Human Anti-fungal Th17 Immunity and Pathology Rely on Cross-Reactivity against Candida albicans.

Cell 2019 03 21;176(6):1340-1355.e15. Epub 2019 Feb 21.

Department of Microbial Pathogenicity Mechanisms, Leibniz Institute for Natural Product Research and Infection Biology-Hans Knoell Institute (HKI), Jena, Germany.

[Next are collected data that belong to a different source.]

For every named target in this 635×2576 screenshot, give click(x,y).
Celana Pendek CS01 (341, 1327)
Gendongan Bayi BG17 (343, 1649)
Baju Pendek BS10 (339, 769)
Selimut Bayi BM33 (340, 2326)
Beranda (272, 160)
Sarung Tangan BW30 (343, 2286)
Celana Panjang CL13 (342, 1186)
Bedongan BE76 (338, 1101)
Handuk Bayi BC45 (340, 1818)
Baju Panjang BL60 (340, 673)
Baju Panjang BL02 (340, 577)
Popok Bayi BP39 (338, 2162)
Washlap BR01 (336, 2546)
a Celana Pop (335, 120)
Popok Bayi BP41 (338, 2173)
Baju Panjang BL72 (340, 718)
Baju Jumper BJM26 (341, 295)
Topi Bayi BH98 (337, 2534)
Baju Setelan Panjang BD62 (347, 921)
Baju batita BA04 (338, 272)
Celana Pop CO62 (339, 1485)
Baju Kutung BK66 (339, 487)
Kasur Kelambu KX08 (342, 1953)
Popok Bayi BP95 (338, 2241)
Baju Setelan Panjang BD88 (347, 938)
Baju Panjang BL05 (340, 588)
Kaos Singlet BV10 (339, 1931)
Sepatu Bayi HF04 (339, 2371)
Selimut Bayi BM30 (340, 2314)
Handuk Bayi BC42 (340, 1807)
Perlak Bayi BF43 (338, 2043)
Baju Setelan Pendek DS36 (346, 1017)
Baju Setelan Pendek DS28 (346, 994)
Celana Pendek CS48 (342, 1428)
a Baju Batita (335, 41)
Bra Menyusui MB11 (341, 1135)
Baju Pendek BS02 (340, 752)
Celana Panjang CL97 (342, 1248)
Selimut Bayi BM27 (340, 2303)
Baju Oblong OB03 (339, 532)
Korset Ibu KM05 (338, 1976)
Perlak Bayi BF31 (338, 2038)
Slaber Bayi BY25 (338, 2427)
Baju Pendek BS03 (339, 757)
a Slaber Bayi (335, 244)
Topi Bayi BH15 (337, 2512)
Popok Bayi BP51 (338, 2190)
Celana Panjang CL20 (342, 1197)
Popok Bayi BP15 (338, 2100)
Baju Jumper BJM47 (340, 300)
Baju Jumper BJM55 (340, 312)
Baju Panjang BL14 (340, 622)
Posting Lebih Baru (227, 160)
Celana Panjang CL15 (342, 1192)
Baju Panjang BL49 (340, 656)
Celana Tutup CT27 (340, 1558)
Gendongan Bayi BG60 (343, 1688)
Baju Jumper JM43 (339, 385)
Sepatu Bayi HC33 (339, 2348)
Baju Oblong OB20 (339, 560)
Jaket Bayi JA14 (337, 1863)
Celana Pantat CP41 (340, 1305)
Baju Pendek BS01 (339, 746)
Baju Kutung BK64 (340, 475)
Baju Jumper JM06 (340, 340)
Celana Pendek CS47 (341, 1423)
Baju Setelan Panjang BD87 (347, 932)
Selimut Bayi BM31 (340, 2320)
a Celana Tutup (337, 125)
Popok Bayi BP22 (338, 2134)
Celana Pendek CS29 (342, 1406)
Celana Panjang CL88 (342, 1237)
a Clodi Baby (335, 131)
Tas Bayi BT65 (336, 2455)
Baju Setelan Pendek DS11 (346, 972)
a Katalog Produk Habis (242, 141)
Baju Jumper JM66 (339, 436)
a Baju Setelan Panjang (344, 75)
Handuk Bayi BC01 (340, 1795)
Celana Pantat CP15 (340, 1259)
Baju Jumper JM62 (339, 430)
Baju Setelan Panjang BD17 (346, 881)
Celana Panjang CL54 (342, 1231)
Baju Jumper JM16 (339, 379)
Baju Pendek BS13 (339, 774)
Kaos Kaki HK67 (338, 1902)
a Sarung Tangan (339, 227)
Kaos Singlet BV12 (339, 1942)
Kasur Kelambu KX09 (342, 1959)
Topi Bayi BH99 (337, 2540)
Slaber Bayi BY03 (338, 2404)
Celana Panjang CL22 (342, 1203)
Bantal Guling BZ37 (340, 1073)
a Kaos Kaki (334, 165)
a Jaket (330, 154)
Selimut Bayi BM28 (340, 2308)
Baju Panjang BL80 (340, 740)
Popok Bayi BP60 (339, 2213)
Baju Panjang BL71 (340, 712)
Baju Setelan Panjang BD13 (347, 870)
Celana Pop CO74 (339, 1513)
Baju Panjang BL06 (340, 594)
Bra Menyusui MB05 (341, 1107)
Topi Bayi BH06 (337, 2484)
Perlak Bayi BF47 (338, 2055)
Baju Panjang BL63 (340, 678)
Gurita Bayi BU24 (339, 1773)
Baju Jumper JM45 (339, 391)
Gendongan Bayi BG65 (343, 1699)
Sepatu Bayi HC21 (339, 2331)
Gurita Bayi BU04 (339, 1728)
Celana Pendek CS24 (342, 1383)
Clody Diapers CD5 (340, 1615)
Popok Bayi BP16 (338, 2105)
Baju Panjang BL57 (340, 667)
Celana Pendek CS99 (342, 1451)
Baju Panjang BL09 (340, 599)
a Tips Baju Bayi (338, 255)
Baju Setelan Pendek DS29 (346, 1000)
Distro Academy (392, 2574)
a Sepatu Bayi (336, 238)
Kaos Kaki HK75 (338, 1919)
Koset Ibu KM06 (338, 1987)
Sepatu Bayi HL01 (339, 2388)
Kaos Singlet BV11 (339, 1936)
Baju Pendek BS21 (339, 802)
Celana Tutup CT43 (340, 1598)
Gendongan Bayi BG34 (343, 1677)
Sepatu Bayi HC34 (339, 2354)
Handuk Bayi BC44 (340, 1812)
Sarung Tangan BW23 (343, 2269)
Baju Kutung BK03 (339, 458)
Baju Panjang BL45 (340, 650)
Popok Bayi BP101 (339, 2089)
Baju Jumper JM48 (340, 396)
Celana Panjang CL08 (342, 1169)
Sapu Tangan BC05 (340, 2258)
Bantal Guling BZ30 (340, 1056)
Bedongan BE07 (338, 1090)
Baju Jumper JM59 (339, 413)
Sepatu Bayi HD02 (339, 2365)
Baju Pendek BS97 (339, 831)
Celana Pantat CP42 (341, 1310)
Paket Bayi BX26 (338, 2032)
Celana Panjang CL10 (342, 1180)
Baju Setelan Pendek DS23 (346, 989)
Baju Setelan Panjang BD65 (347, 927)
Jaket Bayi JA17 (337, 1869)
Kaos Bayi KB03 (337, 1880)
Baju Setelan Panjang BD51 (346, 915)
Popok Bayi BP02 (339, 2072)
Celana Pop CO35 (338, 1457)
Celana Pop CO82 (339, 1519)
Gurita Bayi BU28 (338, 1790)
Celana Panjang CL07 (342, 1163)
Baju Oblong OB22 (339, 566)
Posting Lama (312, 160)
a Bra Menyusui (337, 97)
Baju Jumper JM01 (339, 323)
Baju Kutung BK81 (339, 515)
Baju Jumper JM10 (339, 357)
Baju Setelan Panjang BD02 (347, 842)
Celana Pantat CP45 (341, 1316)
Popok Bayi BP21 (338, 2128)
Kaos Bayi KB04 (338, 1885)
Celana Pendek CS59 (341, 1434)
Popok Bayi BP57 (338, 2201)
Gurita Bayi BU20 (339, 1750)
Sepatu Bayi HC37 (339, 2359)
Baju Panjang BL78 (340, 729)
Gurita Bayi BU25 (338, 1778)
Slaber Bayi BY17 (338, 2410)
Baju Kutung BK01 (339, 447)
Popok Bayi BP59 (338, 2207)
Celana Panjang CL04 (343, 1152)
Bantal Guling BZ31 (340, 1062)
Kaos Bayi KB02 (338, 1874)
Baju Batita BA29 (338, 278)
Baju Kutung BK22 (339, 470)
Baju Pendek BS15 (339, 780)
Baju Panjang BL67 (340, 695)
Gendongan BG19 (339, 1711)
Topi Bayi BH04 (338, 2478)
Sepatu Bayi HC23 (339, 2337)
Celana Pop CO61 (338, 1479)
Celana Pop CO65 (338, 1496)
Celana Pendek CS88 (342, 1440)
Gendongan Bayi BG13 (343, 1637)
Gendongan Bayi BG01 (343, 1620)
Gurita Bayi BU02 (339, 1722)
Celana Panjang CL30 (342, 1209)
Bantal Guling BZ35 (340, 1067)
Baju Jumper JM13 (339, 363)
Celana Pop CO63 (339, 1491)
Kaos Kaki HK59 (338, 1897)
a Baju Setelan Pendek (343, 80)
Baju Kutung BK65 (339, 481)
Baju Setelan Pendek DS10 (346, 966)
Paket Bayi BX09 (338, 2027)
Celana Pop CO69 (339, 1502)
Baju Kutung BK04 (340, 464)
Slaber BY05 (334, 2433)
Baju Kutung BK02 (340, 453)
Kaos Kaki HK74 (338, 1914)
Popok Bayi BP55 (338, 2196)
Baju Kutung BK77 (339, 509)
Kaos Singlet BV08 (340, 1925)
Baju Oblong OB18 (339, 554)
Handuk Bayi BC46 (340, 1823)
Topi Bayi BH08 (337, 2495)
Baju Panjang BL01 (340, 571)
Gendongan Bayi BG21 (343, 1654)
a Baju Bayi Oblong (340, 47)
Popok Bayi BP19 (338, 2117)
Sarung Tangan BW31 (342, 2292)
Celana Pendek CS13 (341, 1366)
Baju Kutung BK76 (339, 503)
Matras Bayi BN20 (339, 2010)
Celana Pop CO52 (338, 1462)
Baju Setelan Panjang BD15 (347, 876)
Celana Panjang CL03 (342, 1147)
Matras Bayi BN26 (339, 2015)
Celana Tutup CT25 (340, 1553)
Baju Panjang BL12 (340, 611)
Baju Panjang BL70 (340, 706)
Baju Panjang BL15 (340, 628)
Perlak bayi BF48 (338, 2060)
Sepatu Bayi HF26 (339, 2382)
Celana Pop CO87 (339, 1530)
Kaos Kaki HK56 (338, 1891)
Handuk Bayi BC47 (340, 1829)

Th17 cells provide protection at barrier tissues but may also contribute to immune pathology. The relevance and induction mechanisms of pathologic Th17 responses in humans are poorly understood. Here, we identify the mucocutaneous pathobiont Candida albicans as the major direct inducer of human anti-fungal Th17 cells. Th17 cells directed against other fungi are induced by cross-reactivity to C. albicans. Intestinal inflammation expands total C. albicans and cross-reactive Th17 cells. Strikingly, Th17 cells cross-reactive to the airborne fungus Aspergillus fumigatus are selectively activated and expanded in patients with airway inflammation, especially during acute allergic bronchopulmonary aspergillosis. This indicates a direct link between protective intestinal Th17 responses against C. albicans and lung inflammation caused by airborne fungi. We identify heterologous immunity to a single, ubiquitous member of the microbiota as a central mechanism for systemic induction of human anti-fungal Th17 responses and as a potential risk factor for pulmonary inflammatory diseases.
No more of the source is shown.